Having said that, enabling dependency injection in your code is essential to be able to use test doubles, including the mocks we describe next, so make sure you fully understand what it means and how to write your code the right way.
Introducing Google Mock
Google Mock, or gMock, is a framework for creating mock classes and using them in C++. A mock class implements the same interface as the real class (so it can be used as one), but lets you specify how it will be used and what it should do at runtime, setting expectations on these interactions.
It is worth emphasizing that gMock will let you mock classes and not top level functions.

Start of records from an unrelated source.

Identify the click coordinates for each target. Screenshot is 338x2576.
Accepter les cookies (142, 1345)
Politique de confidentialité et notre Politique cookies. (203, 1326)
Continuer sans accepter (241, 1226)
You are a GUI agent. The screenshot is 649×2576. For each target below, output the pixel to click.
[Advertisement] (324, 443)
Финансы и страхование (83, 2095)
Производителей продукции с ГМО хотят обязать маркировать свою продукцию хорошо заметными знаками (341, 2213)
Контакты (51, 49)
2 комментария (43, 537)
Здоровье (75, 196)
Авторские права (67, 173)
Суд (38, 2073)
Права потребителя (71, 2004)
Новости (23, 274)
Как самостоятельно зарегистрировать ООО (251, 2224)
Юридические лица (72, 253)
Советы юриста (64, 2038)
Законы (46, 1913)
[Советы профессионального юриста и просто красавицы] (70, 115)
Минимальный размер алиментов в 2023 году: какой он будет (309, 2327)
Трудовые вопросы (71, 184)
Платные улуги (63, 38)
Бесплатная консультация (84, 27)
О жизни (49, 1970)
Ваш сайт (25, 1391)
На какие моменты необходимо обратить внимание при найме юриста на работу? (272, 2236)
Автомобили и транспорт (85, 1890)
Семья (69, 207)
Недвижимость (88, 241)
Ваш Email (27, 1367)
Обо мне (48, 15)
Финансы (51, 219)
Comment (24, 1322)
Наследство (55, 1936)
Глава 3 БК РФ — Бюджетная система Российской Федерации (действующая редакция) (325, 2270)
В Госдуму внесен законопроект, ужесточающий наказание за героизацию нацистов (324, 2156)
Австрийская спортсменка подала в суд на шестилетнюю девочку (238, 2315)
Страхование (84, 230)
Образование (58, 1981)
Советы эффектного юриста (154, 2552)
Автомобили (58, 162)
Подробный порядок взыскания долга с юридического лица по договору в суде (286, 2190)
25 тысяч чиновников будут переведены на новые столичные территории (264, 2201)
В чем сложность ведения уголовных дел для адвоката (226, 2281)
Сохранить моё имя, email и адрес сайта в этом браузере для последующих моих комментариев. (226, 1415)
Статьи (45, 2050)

The process of using gMock is, in general, always the same:
- You create the mocked class using the
MOCK_METHOD
macro to mock the methods that will be used in the test. - When running the tests, you set the expectations of what should happen when each relevant mocked method is called using the
EXPECT_CALL
macro. The expectations will be automatically checked at the end of the test.
Mocking virtual classes
Here we give a simple example to illustrate the process, but read the gMock Mocking Cookbook for a more detailed description of the possibilities and the inputs these macros need. Let’s assume we want to mock the following virtual class because one of its subclasses is being used in the function we want to test:
class Animal {
virtual ~Animal() {};
virtual double walk(int steps);
virtual void eat(double carbs);
virtual void die();
};
The corresponding mocked class will be:
class MockAnimal : public Animal {
public:
MOCK_METHOD(double, walk, (int), (override));
MOCK_METHOD(void, eat, (double), (override));
MOCK_METHOD(void, die, (), (override));
};
Now let’s write a test for the following function, which finds out if an animal is dead or alive at the end of the day depending on how much food it has taken and how much it has walked.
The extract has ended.